# EXTRACTED INFORMATION:
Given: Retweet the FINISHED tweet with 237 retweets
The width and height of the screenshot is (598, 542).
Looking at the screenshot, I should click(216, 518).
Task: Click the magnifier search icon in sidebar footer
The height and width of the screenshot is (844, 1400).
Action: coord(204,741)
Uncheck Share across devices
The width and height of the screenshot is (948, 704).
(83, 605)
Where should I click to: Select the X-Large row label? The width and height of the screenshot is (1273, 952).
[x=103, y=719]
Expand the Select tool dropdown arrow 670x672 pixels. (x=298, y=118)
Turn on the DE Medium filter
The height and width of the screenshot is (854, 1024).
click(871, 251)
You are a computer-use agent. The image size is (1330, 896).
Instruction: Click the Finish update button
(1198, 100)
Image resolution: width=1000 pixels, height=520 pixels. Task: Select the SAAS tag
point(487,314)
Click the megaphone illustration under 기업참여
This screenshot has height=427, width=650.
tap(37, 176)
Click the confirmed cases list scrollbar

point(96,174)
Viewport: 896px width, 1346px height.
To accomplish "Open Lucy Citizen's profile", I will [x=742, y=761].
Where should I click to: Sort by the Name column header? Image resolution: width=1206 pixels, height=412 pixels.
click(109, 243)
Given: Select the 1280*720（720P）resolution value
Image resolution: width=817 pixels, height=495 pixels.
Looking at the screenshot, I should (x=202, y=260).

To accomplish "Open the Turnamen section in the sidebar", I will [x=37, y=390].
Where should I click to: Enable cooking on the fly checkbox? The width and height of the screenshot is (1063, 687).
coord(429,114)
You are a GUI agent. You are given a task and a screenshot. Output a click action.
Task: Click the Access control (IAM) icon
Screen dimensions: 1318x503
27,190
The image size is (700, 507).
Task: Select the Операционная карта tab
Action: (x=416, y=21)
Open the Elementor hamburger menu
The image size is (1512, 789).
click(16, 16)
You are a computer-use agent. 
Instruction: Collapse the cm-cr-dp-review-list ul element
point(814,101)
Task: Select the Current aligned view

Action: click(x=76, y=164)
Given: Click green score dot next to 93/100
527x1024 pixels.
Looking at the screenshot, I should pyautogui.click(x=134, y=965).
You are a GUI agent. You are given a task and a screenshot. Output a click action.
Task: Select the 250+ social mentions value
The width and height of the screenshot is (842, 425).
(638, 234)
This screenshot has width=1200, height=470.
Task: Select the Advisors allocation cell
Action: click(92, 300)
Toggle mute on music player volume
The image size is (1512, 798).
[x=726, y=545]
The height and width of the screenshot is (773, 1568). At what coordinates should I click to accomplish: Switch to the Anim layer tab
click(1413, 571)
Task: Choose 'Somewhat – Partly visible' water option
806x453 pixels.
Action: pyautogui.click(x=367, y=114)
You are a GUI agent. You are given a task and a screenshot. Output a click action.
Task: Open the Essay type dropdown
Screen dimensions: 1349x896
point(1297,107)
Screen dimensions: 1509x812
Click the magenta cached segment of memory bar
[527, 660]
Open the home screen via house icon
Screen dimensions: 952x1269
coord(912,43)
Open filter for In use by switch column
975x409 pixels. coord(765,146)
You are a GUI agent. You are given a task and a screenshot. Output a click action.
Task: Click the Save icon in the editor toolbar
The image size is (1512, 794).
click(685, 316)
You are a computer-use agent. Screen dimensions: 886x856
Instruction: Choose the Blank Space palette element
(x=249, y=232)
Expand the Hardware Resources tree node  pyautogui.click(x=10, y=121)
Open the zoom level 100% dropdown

# WHAT IS BEING ASKED:
Rewrite all the records above, putting "drop-down" wherever "dropdown" occurs and leaving everything else unchanged.

# RESULT BELOW:
Given: Retweet the FINISHED tweet with 237 retweets
The width and height of the screenshot is (598, 542).
Looking at the screenshot, I should click(216, 518).
Task: Click the magnifier search icon in sidebar footer
The height and width of the screenshot is (844, 1400).
Action: coord(204,741)
Uncheck Share across devices
The width and height of the screenshot is (948, 704).
(83, 605)
Where should I click to: Select the X-Large row label? The width and height of the screenshot is (1273, 952).
[x=103, y=719]
Expand the Select tool drop-down arrow 670x672 pixels. (x=298, y=118)
Turn on the DE Medium filter
The height and width of the screenshot is (854, 1024).
click(871, 251)
You are a computer-use agent. The image size is (1330, 896).
Instruction: Click the Finish update button
(1198, 100)
Image resolution: width=1000 pixels, height=520 pixels. Task: Select the SAAS tag
point(487,314)
Click the megaphone illustration under 기업참여
This screenshot has height=427, width=650.
tap(37, 176)
Click the confirmed cases list scrollbar

point(96,174)
Viewport: 896px width, 1346px height.
To accomplish "Open Lucy Citizen's profile", I will [x=742, y=761].
Where should I click to: Sort by the Name column header? Image resolution: width=1206 pixels, height=412 pixels.
click(109, 243)
Given: Select the 1280*720（720P）resolution value
Image resolution: width=817 pixels, height=495 pixels.
Looking at the screenshot, I should (x=202, y=260).

To accomplish "Open the Turnamen section in the sidebar", I will [x=37, y=390].
Where should I click to: Enable cooking on the fly checkbox? The width and height of the screenshot is (1063, 687).
coord(429,114)
You are a GUI agent. You are given a task and a screenshot. Output a click action.
Task: Click the Access control (IAM) icon
Screen dimensions: 1318x503
27,190
The image size is (700, 507).
Task: Select the Операционная карта tab
Action: (x=416, y=21)
Open the Elementor hamburger menu
The image size is (1512, 789).
click(16, 16)
You are a computer-use agent. 
Instruction: Collapse the cm-cr-dp-review-list ul element
point(814,101)
Task: Select the Current aligned view

Action: click(x=76, y=164)
Given: Click green score dot next to 93/100
527x1024 pixels.
Looking at the screenshot, I should pyautogui.click(x=134, y=965).
You are a GUI agent. You are given a task and a screenshot. Output a click action.
Task: Select the 250+ social mentions value
The width and height of the screenshot is (842, 425).
(638, 234)
This screenshot has width=1200, height=470.
Task: Select the Advisors allocation cell
Action: click(92, 300)
Toggle mute on music player volume
The image size is (1512, 798).
[x=726, y=545]
The height and width of the screenshot is (773, 1568). At what coordinates should I click to accomplish: Switch to the Anim layer tab
click(1413, 571)
Task: Choose 'Somewhat – Partly visible' water option
806x453 pixels.
Action: pyautogui.click(x=367, y=114)
You are a GUI agent. You are given a task and a screenshot. Output a click action.
Task: Open the Essay type drop-down
Screen dimensions: 1349x896
point(1297,107)
Screen dimensions: 1509x812
Click the magenta cached segment of memory bar
[527, 660]
Open the home screen via house icon
Screen dimensions: 952x1269
coord(912,43)
Open filter for In use by switch column
975x409 pixels. coord(765,146)
You are a GUI agent. You are given a task and a screenshot. Output a click action.
Task: Click the Save icon in the editor toolbar
The image size is (1512, 794).
click(685, 316)
You are a computer-use agent. Screen dimensions: 886x856
Instruction: Choose the Blank Space palette element
(x=249, y=232)
Expand the Hardware Resources tree node  pyautogui.click(x=10, y=121)
Open the zoom level 100% drop-down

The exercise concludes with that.